Enfin, nous sommes favorables à la permanence des soins en établissement (PDSES), à condition qu’elle soit assurée au sein de nos structures d’exercice habituelles afin de garantir sécurité et qualité de la prise en charge.
Par ailleurs, le SML défend une vision entrepreneuriale et engagée de la médecine libérale inscrite dans le concept de « One Health ». Notre priorité est d’apporter une réponse à l’augmentation des maladies environnementales, dont l’essor dépassera les capacités actuelles du système de santé, tant sur le plan humain que financier. C’est pourquoi, nous défendons la prévention et l’éducation à la santé afin de freiner l’arrivée de nouveaux patients chroniques.
En parallèle, nous encourageons les professionnels à réduire l’empreinte carbone de leurs cabinets et des activités de soins. Les économies générées grâce à la prévention, à l’innovation et à la sobriété énergétique doivent être réinvesties au bénéfice des médecins qui s’engagent dans cette dynamique.
Comment le SML met-il concrètement en œuvre ces projets ?
Concernant l’accréditation des médecins, nous appelons au respect des textes d’un projet qui aurait dû démarrer en janvier 2023. Nous souhaitons une accréditation sur neuf ans pour les professionnels installés et sur six ans pour les autres. Nous sommes inquiets quant à l’avenir du Développement professionnel continu (DPC). La disparition annoncée de l’Agence nationale du DPC remet en question les financements dédiés à la formation. Avec l’évolution accélérée des connaissances médicales, les médecins ont plus que jamais besoin de formation continue.

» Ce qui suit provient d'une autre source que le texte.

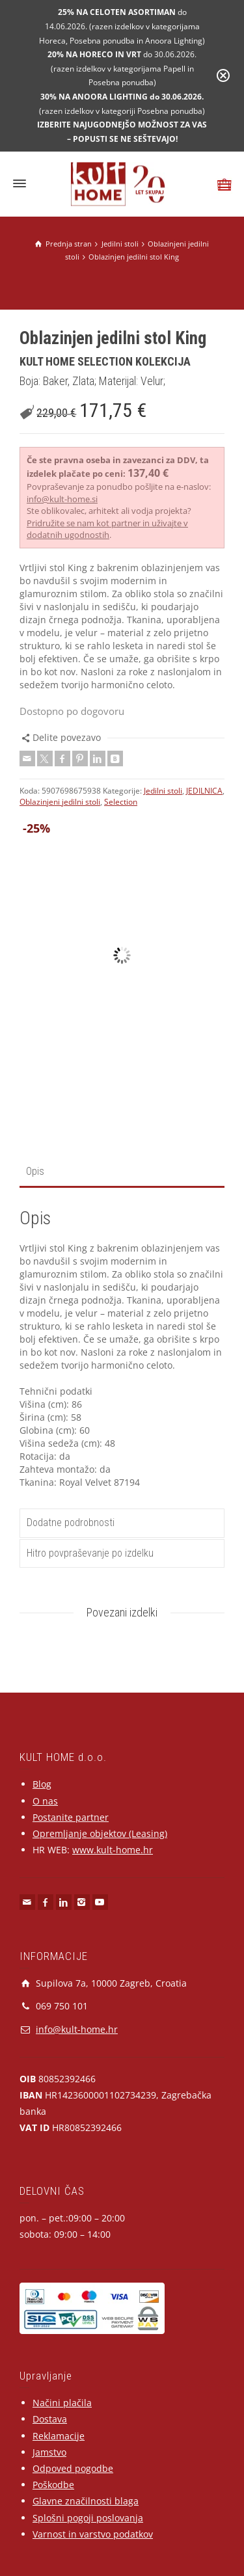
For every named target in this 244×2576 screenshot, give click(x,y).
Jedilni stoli (163, 791)
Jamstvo (49, 2452)
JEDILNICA (204, 791)
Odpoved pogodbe (73, 2468)
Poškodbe (53, 2484)
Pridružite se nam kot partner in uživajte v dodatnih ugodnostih (107, 529)
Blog (42, 1784)
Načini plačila (62, 2402)
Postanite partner (71, 1817)
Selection (120, 802)
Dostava (50, 2419)
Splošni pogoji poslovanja (88, 2518)
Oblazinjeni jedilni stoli (60, 802)
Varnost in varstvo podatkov (93, 2534)
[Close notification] (223, 75)
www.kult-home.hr (112, 1850)
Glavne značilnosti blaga (86, 2501)
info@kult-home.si (62, 499)
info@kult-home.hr (77, 2029)
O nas (45, 1801)
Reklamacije (59, 2436)
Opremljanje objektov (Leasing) (100, 1833)
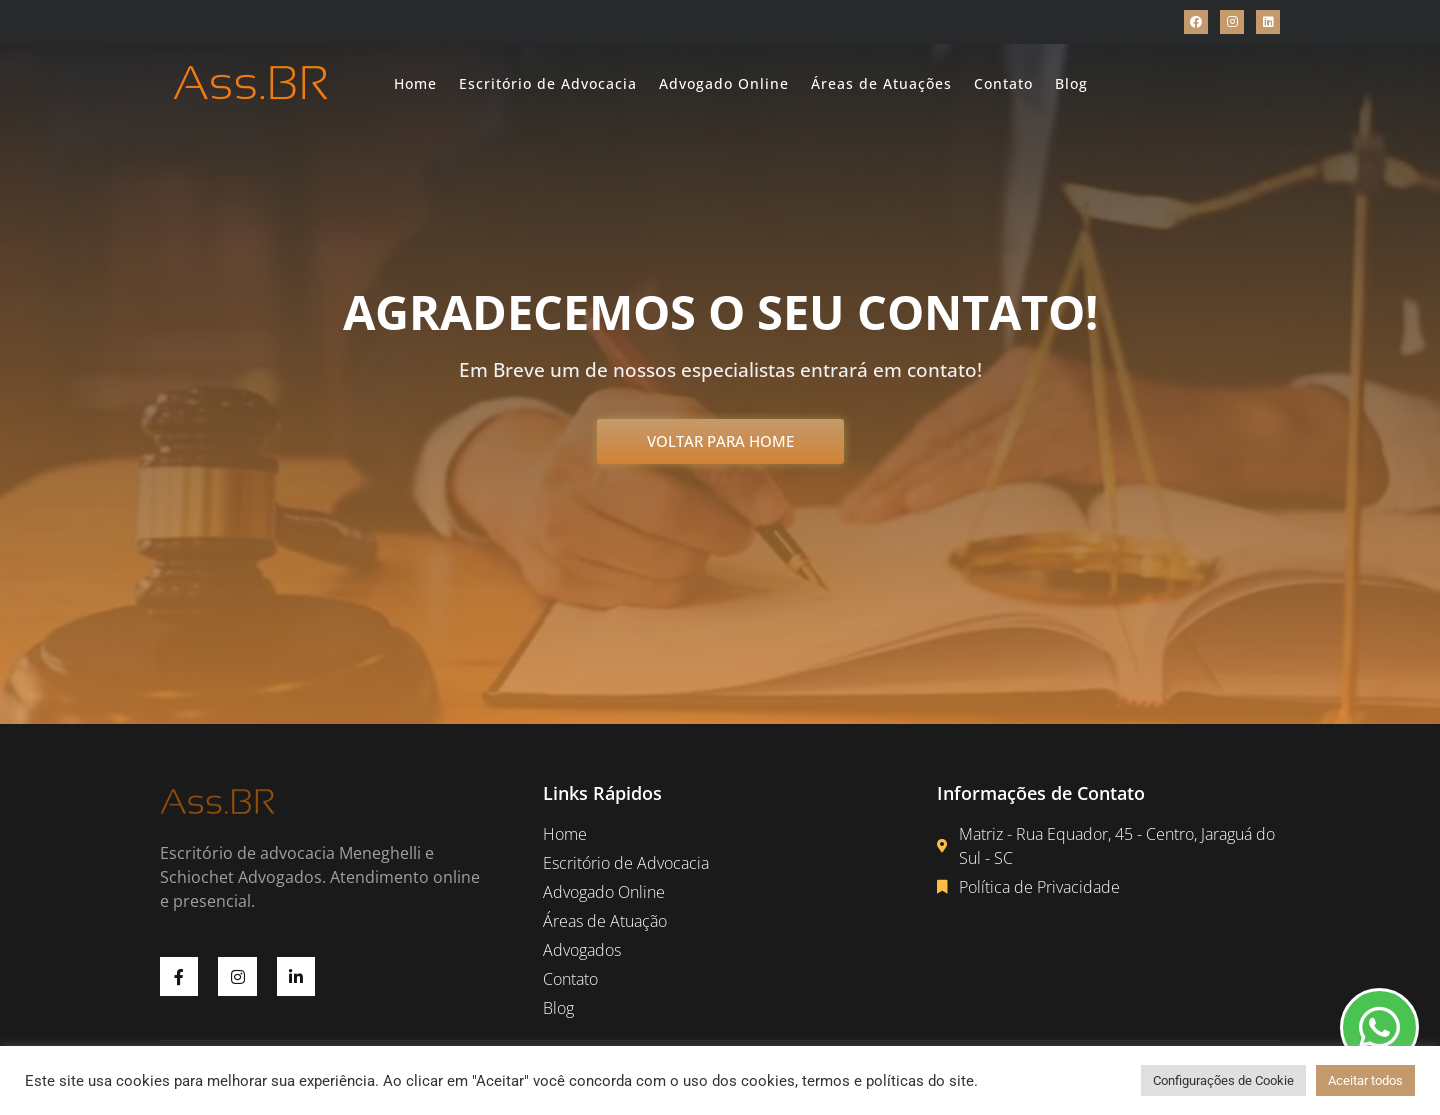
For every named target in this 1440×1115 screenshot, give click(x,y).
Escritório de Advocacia (548, 83)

Le SML développe des partenariats notamment avec les syndicats d’agriculteurs engagés dans l’agriculture durable ou biologique, ainsi qu’avec les vétérinaires libéraux. Ensemble, nous réfléchissons à des actions communes.
Nous proposons aux médecins libéraux des formations à l’innovation, dont certaines dédiées à l’usage de l’intelligence artificielle en médecine – un outil qui doit rester un simple appui à la pratique clinique. Nous sommes par ailleurs ouverts aux thérapeutiques non médicamenteuses validées scientifiquement, telles que l’activité physique adaptée, l’acupuncture, ou encore l’homéopathie à condition qu’elle soit pratiquée par des médecins.
Les données de santé constituent un levier essentiel d’amélioration des pratiques : nous demandons donc leur reconnaissance et la possibilité pour les médecins de tirer parti des informations qu’ils renseignent eux-mêmes.
Comment le SML entend-il peser dans le débat public ?
Le SML est un acteur proactif force de proposition. Nos positions, parfois fermes, sont toujours accompagnées d’alternatives construites à partir de nos séances de brainstorming collectives. Notre connaissance du terrain, partout en France et dans les territoires ultramarins, nous autorise à bâtir un projet global et ancré dans la réalité, fondé sur l’expérience des professionnels qui travaillent au quotidien à la préservation de la santé.